Os processos que não foram analisados deverão ser incluídos na pauta da próxima sessão, prevista para 28 de agosto.
Novo vídeo aumenta a tensão
Em vez de limitar sua manifestação à defesa da própria conduta, Salles decidiu ampliar o tom de seu pronunciamento.
No vídeo enviado aos colegas, o magistrado afirma estar cansado e diz que estava no Rio de Janeiro, tomando café e acompanhado da mulher. Em seguida, passa a questionar o funcionamento da Justiça e critica a estrutura do Tribunal de Justiça de Minas Gerais.
Salles afirma que, atualmente, “só existe computador e os prédios vazios” e questiona despesas relacionadas a energia elétrica e servidores.
Na sequência, menciona os nomes de Nelson Messias, Gilson Lemos, Luiz Carlos e Vicente, além de fazer referência a uma suposta compra de mais de 170 veículos Corolla híbridos.
As declarações, contudo, são apresentadas pelo próprio magistrado sem documentação ou outros elementos públicos que comprovem as acusações mencionadas.
Ataques a Alexandre de Moraes
Entre os principais alvos do pronunciamento está o ministro Alexandre de Moraes, do Supremo Tribunal Federal.
Salles coloca Moraes no centro de suas críticas ao Judiciário e o acusa diretamente de corrupção. A declaração ocorre em um momento de forte tensão política e institucional no país, no qual decisões e atuações do ministro têm provocado reações de diferentes setores da oposição.
No entanto, é importante separar a manifestação pessoal do magistrado de fatos comprovados: as acusações feitas no vídeo não aparecem, no material divulgado, acompanhadas de provas capazes de demonstrá-las.
“Estou à disposição”
Ao final da gravação, Salles afirma estar disposto a levar suas acusações para o debate público.
O juiz diz que não teme enfrentar críticas e desafia eventuais interessados a discutir o assunto em programas de televisão.
“Eu tenho coragem de bater no peito. Meu nome é Tibagy Salles. E se alguém quiser bater de frente comigo, em alguma TV, no Jornal Nacional, ou o que quer que seja, eu estou à disposição”, afirmou.
A declaração reforça o tom de confronto adotado pelo magistrado após a repercussão nacional das imagens.
Uma carreira de 36 anos
Salles afirma ter 36 anos de magistratura. Ao longo da carreira, passou por diferentes comarcas de Minas Gerais, entre elas Araçuaí, Brumadinho e Montes Claros.
Atualmente, atua na segunda instância do Judiciário mineiro, auxiliando desembargadores.
A trajetória profissional, entretanto, agora passa a ser acompanhada pelo procedimento aberto pelo próprio tribunal para apurar sua conduta durante a sessão virtual.
O que está em discussão
O caso envolve, portanto, duas questões distintas.

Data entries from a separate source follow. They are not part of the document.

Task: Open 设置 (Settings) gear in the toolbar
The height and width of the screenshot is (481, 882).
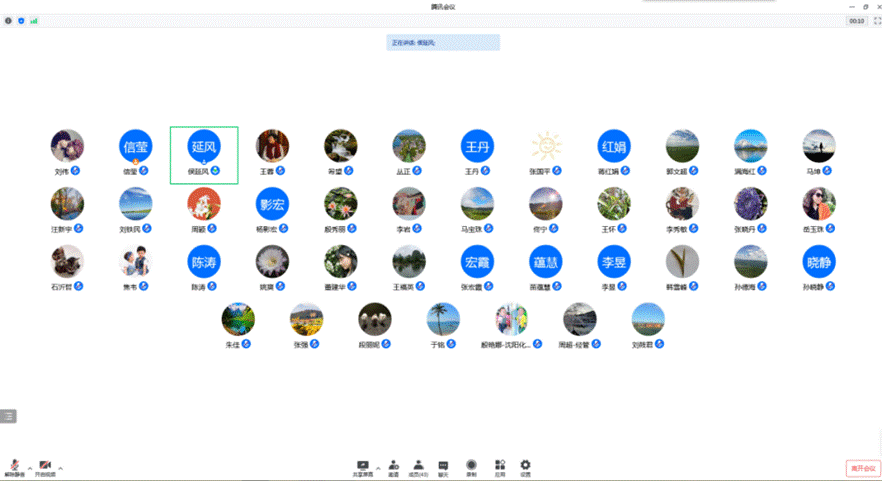Action: coord(525,466)

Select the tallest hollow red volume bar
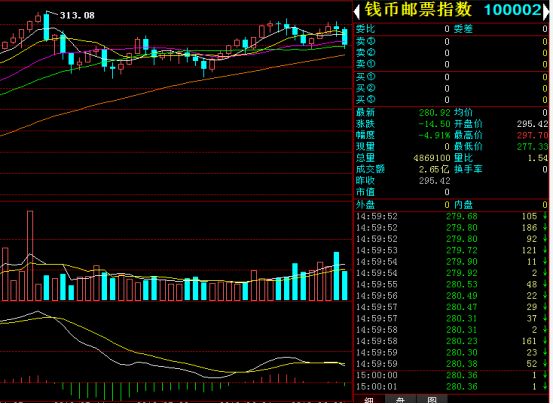(x=30, y=256)
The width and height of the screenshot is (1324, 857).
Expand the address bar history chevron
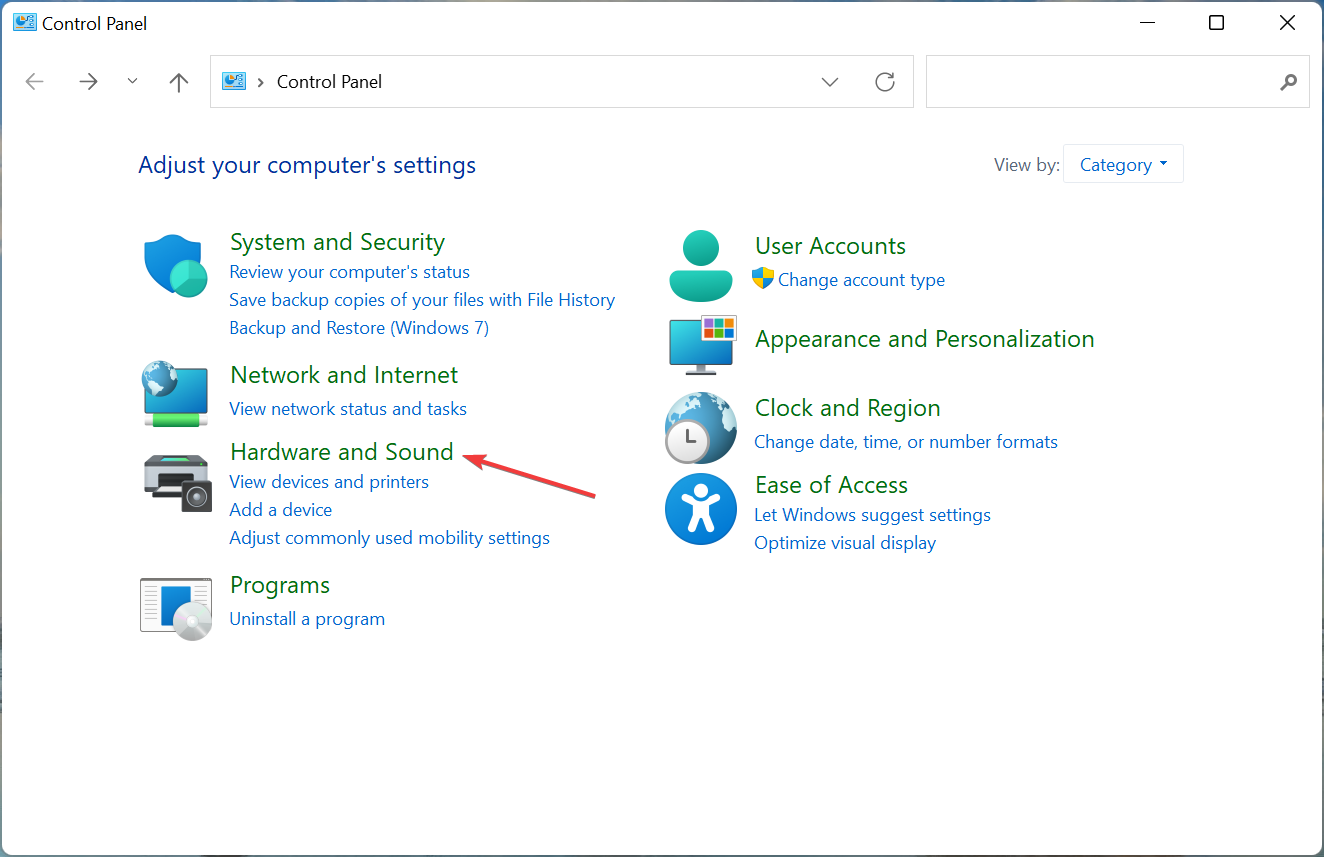click(x=830, y=82)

A primeira é administrativa e disciplinar: saber se a conduta apresentada nas imagens — fumar e consumir uma bebida durante uma sessão judicial por videoconferência e vestir-se de maneira incompatível com as exigências do ato — viola as normas aplicáveis aos magistrados.
A segunda diz respeito às graves acusações feitas posteriormente pelo juiz contra instituições e autoridades do Judiciário. Essas declarações poderão ter repercussões próprias, mas, até o momento, as informações apresentadas sobre o caso não demonstram provas que sustentem as acusações de corrupção feitas por Salles.
Enquanto o TJMG apura a conduta do magistrado, o episódio deixa de ser apenas uma controvérsia sobre comportamento em uma audiência virtual e passa a envolver também um confronto público entre um juiz afastado e algumas das mais importantes instituições do sistema de Justiça brasileiro.